### Task objective
All lines from the one with "Kjøp (1379, 308)" through the final line below are to be reproduced exactly; omit the others.

### Data records
·····

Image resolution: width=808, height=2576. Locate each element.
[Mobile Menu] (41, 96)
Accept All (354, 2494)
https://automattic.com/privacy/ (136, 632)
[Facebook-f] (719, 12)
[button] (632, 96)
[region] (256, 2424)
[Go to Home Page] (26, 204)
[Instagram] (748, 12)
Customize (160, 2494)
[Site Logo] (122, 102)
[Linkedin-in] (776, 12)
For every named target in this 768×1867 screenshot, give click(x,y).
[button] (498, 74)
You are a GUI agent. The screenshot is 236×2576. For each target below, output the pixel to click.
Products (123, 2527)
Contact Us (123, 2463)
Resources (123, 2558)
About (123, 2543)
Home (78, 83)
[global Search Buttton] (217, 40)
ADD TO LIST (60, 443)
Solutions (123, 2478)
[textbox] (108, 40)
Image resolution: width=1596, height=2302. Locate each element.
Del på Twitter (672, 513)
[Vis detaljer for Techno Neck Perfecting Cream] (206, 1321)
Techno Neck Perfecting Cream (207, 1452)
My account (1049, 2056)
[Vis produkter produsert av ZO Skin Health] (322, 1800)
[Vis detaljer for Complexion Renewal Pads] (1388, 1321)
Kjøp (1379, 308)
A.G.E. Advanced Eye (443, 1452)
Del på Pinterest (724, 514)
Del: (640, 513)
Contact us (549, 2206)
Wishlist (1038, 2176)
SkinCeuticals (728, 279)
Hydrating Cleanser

·····

### Solution
Kjøp (1379, 308)
A.G.E. Advanced Eye (443, 1452)
Del på Pinterest (724, 514)
Del: (640, 513)
Contact us (549, 2206)
Wishlist (1038, 2176)
SkinCeuticals (728, 279)
Hydrating Cleanser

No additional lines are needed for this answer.